AUFGABE A:
Schreibe die Zeilen der Auflistung um, beginnend mit der Zeile, die „Click the default_report tab icon“ enthält, und endend mit dem Schluss der Auflistung, indem du „tab icon“ durch „tab button“ ersetzt und sonst nichts änderst. Lass die Bilder in deiner Antwort weg.

----------------------------------------

# Die Hürde ein Nicolai zu bestellen



## RockAddict (28. März 2018)

Hallo Community,
nach dem ich nun eine Weile mit meinem "alten" Drahtesel unterwegs bin, wollte ich mir ein Zweitrad anschaffen fürs grobe.
Mein aktuelles Rad (Ghost AMR 2008) wurde zwar immer gut gepflegt und stehts mit aktuellen Komponenten versorgt doch im Gelände hätte ich gerne etwas Neues.
Seit letztem Jahr spiele ich mit dem Gedanken mir selber ein Fully zusammen zu bauen und bin zu dem Entschluss gekommen dass es ein Nicolai G16 werden soll.

Nun hab ich das Problem dass ich zwar weiß was ich will, beim Bestellformular aber kein Bild von den Komponenten habe die mir angeboten werden bzw. keine Ahnung habe welche Farbe wie aussieht.
Was ist zB der Unterschied zwischen british racing green und leaf green .

Und der Preis ist während der Komponentenauswahl nicht sonderlich tranzparent.
Wie hoch sind die Mehrkosten wenn ich einen anderen Dämpfer auswähle?
etc.

Gibt es da vllt einen anderen Weg sich sein Nicolai zu configurieren oder gibt es Hilfen diei ch übersehen habe?

Und spezill zum G16 habe ich noch die Fragen:
Würde es Sinn machen mit weniger Federweg als 160mm zufahren, zB 150mm
bzw.
Würde es Sinn machen das G15 mit 27,5 Zöller zu fahren?

Bin für jede Hilfe Danke


----------



## Hendrik hds1976 (28. März 2018)

Warum fragst du nicht bei Nicolai nach?
Der direkte Weg ist oft der einfachste.


----------



## MTB-News.de




----------



## chevioso (28. März 2018)

Du hast viele Möglichkeiten.

Eine davon ist, dass Du Dich mit dem Thema Bike beschäftigst und dein Bike selbst aufbaust.
Der Weg kann Dir auf lange Sicht am meisten Spass bringen, da Du nicht bei jeder Kleinigkeit zum Fahrradhändler springst weil Du selbst Hand anlegen kannst, Bezug zur Technik, den Bauteilen und damit deinem Gefährt entwickelst und zuguterletzt Geld sparst.

Ein anderer Weg ist, dass Du einen guten Kleinhändler suchst, 
der das Fahrrad mit seinem Know-How an Deine Ansprüche anpasst.

----------------------------------------

AUFGABE B:
Welches Fahrrad besitzt RockAddict laut dem Textauszug zum Nicolai G16 bereits?

BEREITGESTELLTE ANGABEN:
----------------------------------------

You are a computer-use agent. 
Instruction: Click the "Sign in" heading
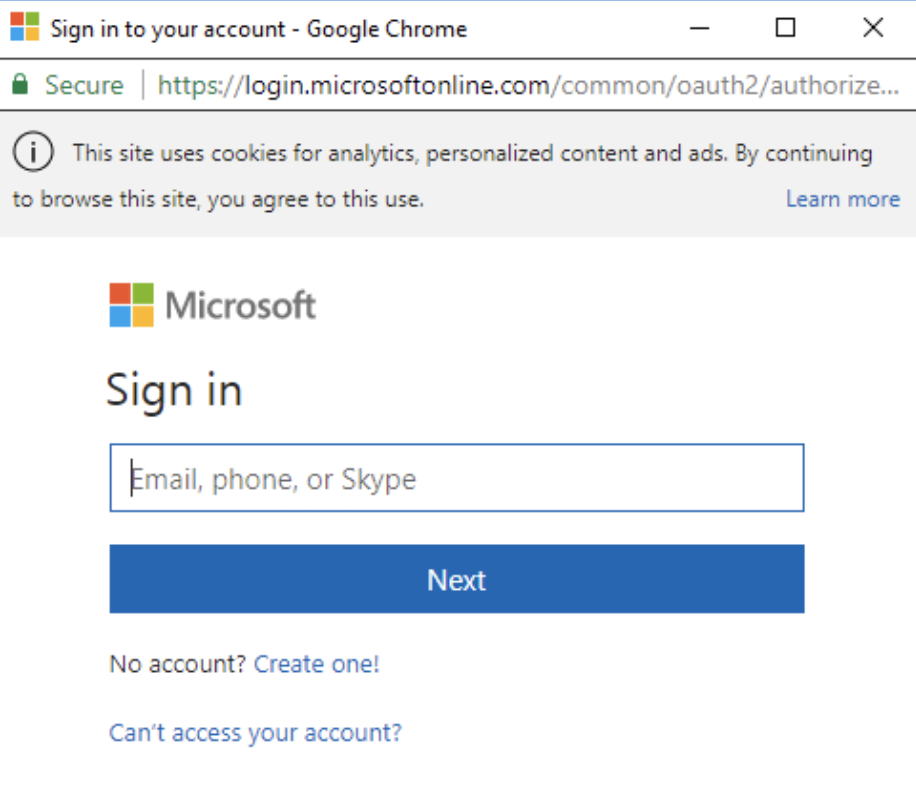(174, 390)
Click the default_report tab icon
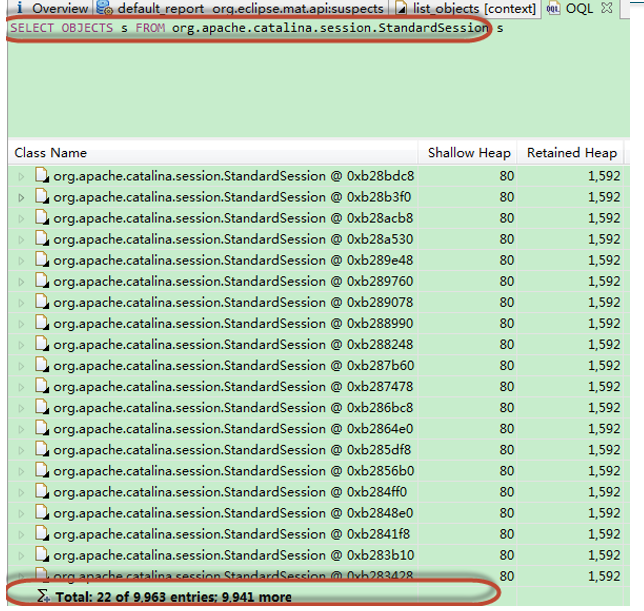The height and width of the screenshot is (611, 644). [104, 9]
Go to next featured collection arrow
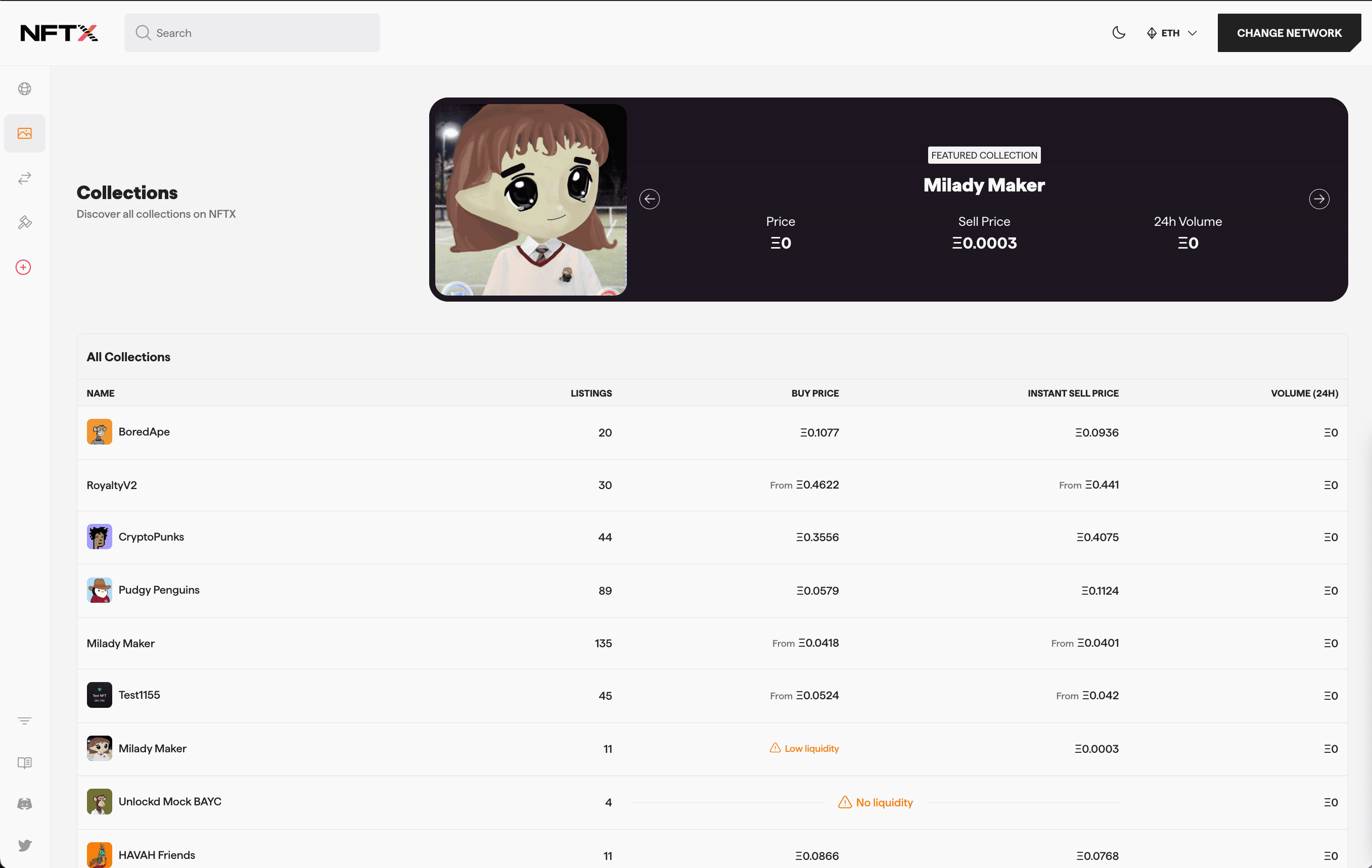1372x868 pixels. [x=1318, y=199]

----------------------------------------

SCHRIFTLICHE ANTWORT A:
Click the default_report tab button
The height and width of the screenshot is (611, 644). [104, 9]
Go to next featured collection arrow
1372x868 pixels. [x=1318, y=199]

SCHRIFTLICHE ANTWORT B:
Ein Ghost AMR 2008.